P/1 – Ele saía só com o remo e com uma rede?
R – Não, rede não. Ele não pescava, ele buscava o peixe no barco grande que pescava e dava pra eles o peixe.
P/1 – Ah, entendi.
R – Depois que ele foi pescar.
P/1 – Que ele consegui... Ah, entendi. E tinham outras preocupações, né? Hoje eu vejo ali, tem gelo, isopor, nessa época como era?
R – Não, aí não tinha. Ele só pescava e vendia para os frigoríficos. Ele pegava esse peixe e vendia. Depois ele já melhorou um pouquinho, comprou um botinho de motor e tudo, aí já foi pescando, aí ele pescava. Foi pescando, pescava desse arrastão de praia e foi...

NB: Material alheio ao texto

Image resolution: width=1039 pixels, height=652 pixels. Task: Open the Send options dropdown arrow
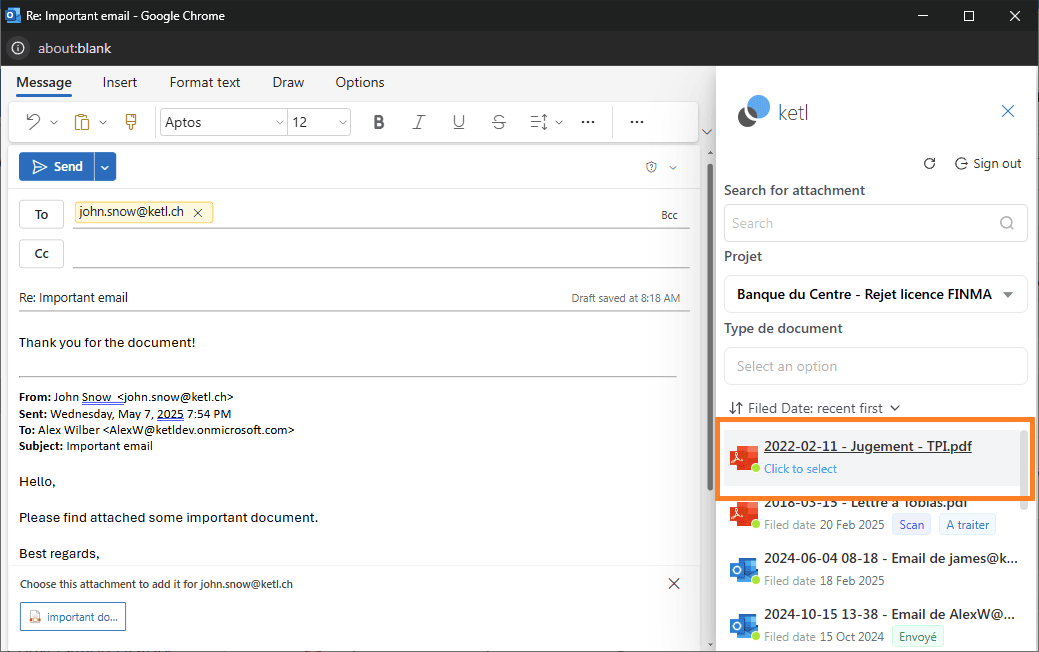[106, 167]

P/1 – Queria que você explicasse pra gente, como era esse arrastão de praia? Porque a senhora disse que era aqui perto...
R – Esse arrastão de praia é assim... É nas praias, né? Era aqui atrás, nos fundos da minha casa tem uma praia, na Barra. Assim, eles soltam um cabo aqui, aí vão, aqui no meio fica uma canoa e a outra ponta do cabo aqui. O mestre, no caso, que tá aqui na canoa, ele grita: “Para a do norte”. Aí o cara para o norte, puxa o sul, porque a rede tem que ficar equilibrada, porque se você puxar mais de um lado e menos do outro, ela fica torta, o peixe sai. Então tem que ser sempre igual, né? Aí fica assim. Quando tava muito do norte, ele gritava: “Para a do sul, puxa no norte”. E o pescador ia puxando até a rede chegar à praia, aí tirava o peixe.
P/1 – (risos).
R – Que na época tinha muito peixe. Agora infelizmente a gente já não vê quase que nada mais.

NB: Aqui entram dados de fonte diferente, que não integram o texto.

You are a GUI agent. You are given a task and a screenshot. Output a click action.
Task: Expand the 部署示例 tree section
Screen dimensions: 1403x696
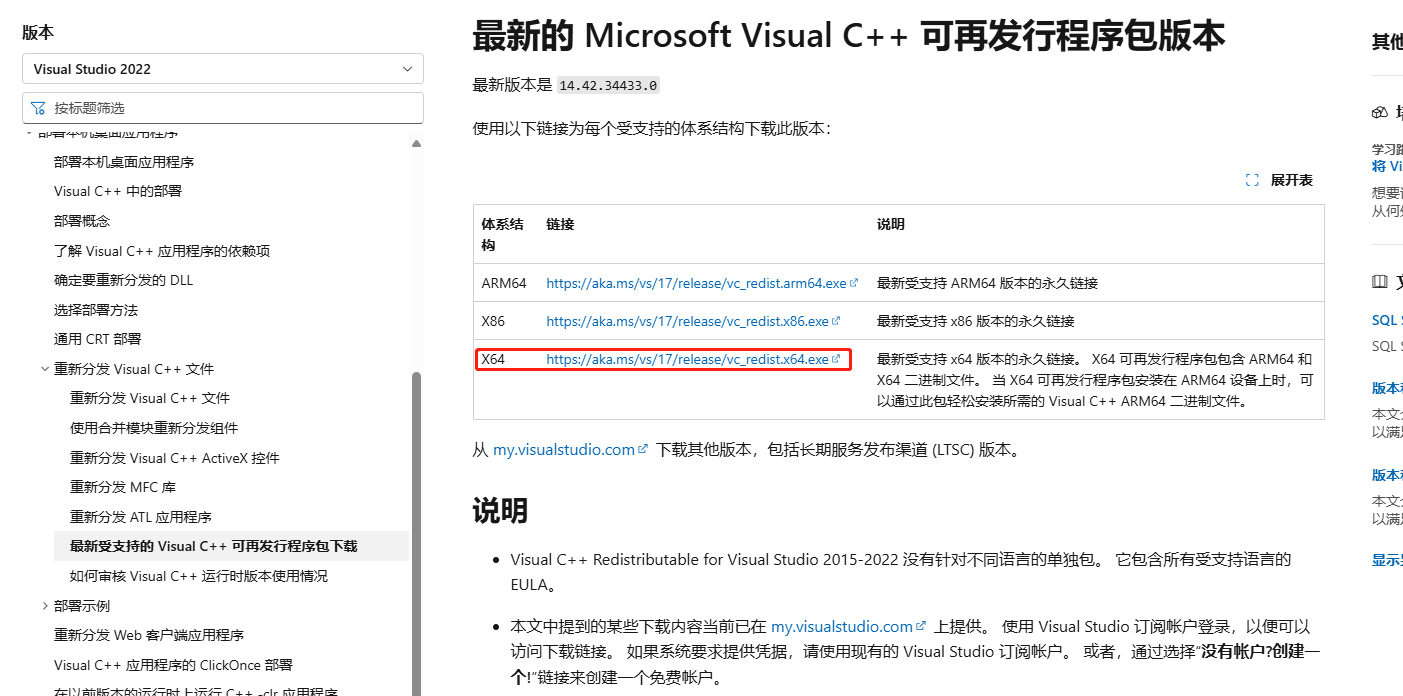click(x=44, y=605)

P/1 – A senhora disse que participava disso, né?
R – Com certeza.
P/1 – Descreve pra gente um dia, que foi aquele dia que mais trouxe...

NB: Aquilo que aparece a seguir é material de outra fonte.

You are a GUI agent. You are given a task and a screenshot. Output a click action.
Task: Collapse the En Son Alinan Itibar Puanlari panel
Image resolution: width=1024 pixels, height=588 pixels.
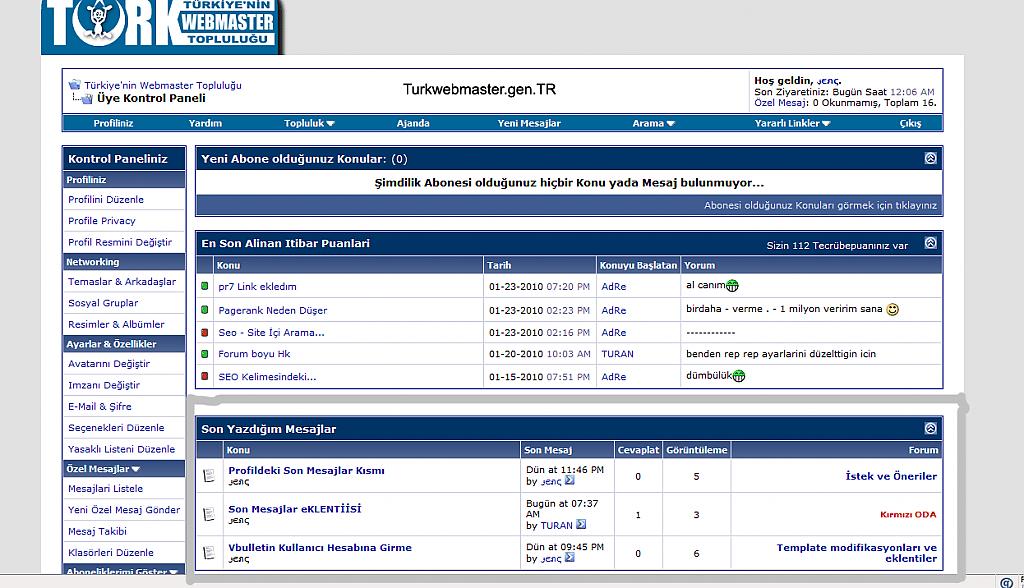[x=930, y=243]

R – Ah, mas tinha muito peixe. Todo os dias que botava essa rede ali, pegava peixe. Muito peixe. E eu puxava a rede também, porque eu adorava. Puxava. Desde pequena sempre participei. Com o meu pai eu nunca fui pescar, eu só pescava de rede, mas com meu marido eu cheguei a ir muitas vezes. Pescava aqui, já pesquei na Ilha Grande lá em Angra dos Reis quando ele pescava camarão lá, eu também pescava com ele.
P/1 – Ah, você vai ter que contar isso pra gente.
R – Muito bom.
P/1 – Vai ter que... (risos). Essas experiências, né?
R – Muito bom. Aqui eu pescava, botava rede com ele.
P/1 – Mas antes disso, um pouquinho sobre a sua mãe assim, você disse que ela costurava, tal.
R – Costurava.
P/1 – Também veio daqui? Ela é daqui?
R – Não, a minha mãe, ela era da Bicuda Pequena, da roça. Aí veio bem pequena, veio pra Macaé com 17 anos. E aí morava naquela casa ali, que na época era do meu avô, eles moravam ali. Minha mãe ficou ali e aí tinha um quintal grande, deu pra todos os filhos fazerem, cada um tem sua casa ali, todo mundo junto.
P/1 – (risos).
R – No mesmo lugar, todo mundo.
P/1 – Os seus avós, chegou a ter contato? Conheceu?
R – Não.
P/1 – Seus avós.
R – Meus avós eu não... Conheci o meu avô e a minha avó por parte de pai... Não. A memória veio... A minha avó por parte de mãe viveu muitos anos com a gente. O meu avô por parte de pai e avó por parte de mãe. Eu não conheci o meu avô por parte de mãe.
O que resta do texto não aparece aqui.